[TASK DIRECTIONS]
Translate this sentence from the virtualization discussion into Spanish: "My point is that both excel in the areas they serve."

[PAGE TEXT]
● ● ● ● ●

Posted Aug 28, 2007 16:14 UTC (Tue) by kolyshkin (subscriber, #34342) [Link]

Containers can be useful in that situation as well. It's just you have Linux containers on Linux boxen (be it OpenVZ, Linux-VServer or FreeVPS), Windows containers on Windows boxen (say, Virtuozzo for Windows), Solaris containers on Solaris boxen, AIX containers (called WPARs) on AIX and so on.

Surely with VMware you can have all that on a single box. To find out what is better, you have to solve the equation which involves variables such as how many VMs/VEs do you want to have, how many physical servers do you want to use, what is the acceptable performance level etc.

Interview with OpenVZ Project Manager Kir Kolyshkin (MontanaLinux.org)

Posted Aug 30, 2007 9:29 UTC (Thu) by drag (subscriber, #31333) [Link]

I've happily used Linux-Vserver on Xen and Xen/Qemu/KVM-based VMs. :)

Comparing VMware/Xen/Qemu+Kqemu/KVM vs OpenVZ/Linux-vserver/Solaris containers are a bit of a canard. I don't like it when people do it, and the biggest violator I've seen was Sun promoting Solaris and trying to tell people that their containers was just soooo much better then Xen or whatever.

It's a bit like trying to compare Emacs or Vim against Microsoft Office or OpenOffice.org. Sure, sure both can be used to edit text, but I have yet to see a extension for Vim or Emacs that will incorporate a ODBC connector to a SQL database so office folks can build quick-n-dirty data entry forms or build graphs from importing data into a spreadsheet!

:)

Text editor vs. Word processor analogy

Posted Aug 30, 2007 23:21 UTC (Thu) by dowdle (subscriber, #659) [Link]

My question for you is... which is more efficient and better suited for editing text, a text editor or a word processor? You asked which is better suited for word processing, a text editor or a word processor? Kind of a silly question.

If you need to run multiple versions of the Linux kernel... or if you need to run OSes other than Linux... then you need machine virtualization. If you want to do Linux on Linux... OS virtualization is so much more scalable and provides much greater density than machine virtualization.

My point is that both excel in the areas they serve.

● ● ● ● ●

[STUDY MATERIAL]
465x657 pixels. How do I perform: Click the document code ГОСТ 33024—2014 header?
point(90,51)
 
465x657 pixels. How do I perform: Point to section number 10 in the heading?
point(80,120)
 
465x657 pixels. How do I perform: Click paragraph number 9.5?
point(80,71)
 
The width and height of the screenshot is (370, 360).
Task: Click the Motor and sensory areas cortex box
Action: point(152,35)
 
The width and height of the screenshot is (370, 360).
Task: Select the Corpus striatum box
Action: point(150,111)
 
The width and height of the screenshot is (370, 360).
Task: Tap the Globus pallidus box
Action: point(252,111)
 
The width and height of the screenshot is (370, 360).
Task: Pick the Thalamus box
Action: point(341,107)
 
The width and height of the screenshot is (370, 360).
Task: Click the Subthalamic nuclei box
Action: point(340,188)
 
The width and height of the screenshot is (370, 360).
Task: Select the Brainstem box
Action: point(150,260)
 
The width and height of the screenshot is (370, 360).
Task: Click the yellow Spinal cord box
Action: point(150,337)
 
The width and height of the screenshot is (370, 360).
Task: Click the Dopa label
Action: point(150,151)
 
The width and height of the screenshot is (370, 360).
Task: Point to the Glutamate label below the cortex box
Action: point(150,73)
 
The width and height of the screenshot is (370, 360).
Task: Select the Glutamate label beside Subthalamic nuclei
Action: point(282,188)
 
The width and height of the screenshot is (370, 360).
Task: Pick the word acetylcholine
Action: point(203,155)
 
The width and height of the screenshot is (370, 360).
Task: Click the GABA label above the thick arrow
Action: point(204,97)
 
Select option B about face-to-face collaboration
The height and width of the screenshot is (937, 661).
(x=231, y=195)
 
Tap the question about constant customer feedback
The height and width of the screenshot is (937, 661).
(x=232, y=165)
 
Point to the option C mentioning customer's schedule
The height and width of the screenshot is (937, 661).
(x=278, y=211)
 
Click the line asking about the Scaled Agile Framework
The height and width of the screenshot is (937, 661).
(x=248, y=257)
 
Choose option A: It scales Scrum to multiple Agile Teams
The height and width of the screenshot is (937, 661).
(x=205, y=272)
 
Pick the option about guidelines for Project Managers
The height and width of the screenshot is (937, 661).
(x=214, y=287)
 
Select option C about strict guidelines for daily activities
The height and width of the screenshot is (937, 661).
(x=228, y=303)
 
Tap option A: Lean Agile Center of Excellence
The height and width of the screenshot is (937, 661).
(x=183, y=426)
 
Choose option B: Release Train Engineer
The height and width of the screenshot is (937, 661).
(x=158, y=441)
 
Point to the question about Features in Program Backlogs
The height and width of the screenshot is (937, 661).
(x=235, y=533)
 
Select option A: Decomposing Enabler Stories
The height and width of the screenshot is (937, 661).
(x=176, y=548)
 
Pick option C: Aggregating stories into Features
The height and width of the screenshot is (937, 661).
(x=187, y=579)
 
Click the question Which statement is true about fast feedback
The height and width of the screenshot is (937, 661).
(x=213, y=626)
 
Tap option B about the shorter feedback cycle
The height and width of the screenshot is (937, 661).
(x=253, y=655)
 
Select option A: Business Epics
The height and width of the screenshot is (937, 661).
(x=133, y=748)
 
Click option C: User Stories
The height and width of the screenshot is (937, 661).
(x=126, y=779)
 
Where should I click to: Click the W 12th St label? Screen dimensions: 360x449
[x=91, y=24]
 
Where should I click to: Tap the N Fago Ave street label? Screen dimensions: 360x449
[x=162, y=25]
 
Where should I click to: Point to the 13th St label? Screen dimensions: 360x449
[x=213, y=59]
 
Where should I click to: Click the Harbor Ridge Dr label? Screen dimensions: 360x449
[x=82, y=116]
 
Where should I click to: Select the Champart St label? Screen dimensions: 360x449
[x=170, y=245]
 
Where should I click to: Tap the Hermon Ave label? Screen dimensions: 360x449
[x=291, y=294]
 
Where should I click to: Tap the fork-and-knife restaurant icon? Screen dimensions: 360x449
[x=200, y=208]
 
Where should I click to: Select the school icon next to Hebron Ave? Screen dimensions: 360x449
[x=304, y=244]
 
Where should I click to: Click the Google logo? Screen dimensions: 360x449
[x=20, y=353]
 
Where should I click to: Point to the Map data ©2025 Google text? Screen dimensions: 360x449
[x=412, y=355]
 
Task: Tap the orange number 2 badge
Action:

● ● ● ● ●

[ANSWER BELOW]
Lo que quiero decir es que ambos destacan en los ámbitos que atienden.